German archaeologists, working near Peru’s north-central coast about 320 km (200 miles) northwest of Lima, have discovered the oldest known ancient monument in South America.

Radiocarbon dating has well known limitations, especially given that the Flood buried massive amounts of carbon from the biosphere.1 But even allowing for this systematic bias towards ‘older’ dates, it’s significant that it places the plaza at 5,000–5,500 years ago2—roughly the same as similar markers of civilization in many other parts of the world, including the Middle East and southern Asia.

As one article puts it, quoting prominent Peruvian archaeologist Ruth Shady, the find ‘raises questions about what prompted “civilizations to form throughout the planet at more or less the same time”’.3

This is no mystery to the Bible-believer, of course, given the history in Genesis of how a civilization at Babel, after the Flood, scattered all over the globe in a short period of time.

Many of the dispersing groups would have carried with them the ‘know-how’ of city-building, causing civilizations to appear to spring up ‘suddenly’ in many parts of the world.
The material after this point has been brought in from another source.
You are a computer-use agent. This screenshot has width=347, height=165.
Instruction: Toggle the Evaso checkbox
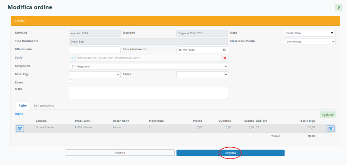(71, 82)
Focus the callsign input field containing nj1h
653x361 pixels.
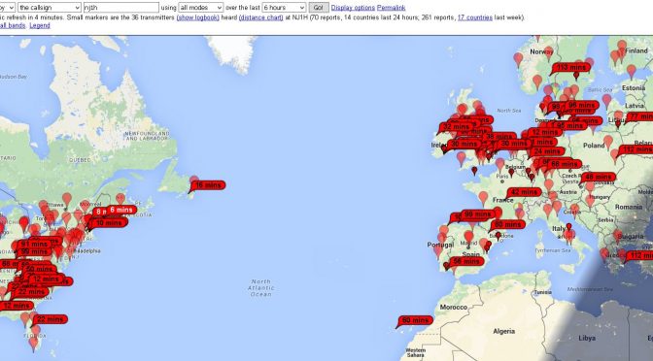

Those who did not would have had to ‘start again’ in caves and makeshift dwellings, rapidly establishing a very different kind of society for later researchers to try to fit into an evolutionary scheme.

Shady, who was not involved in the plaza find, had earlier demonstrated that ‘a complex urban center in the Americas4 thrived as a contemporary to ancient Mesopotamia and Egypt—1,500 years earlier than previously believed’. This Peruvian monument, which clearly had to be made by a complex, established civilization, is dated a few centuries earlier still, reinforcing her conclusions.

She said that its discovery demonstrates that ‘human beings of the New World had the same capacity to create civilization as those in the Old World’.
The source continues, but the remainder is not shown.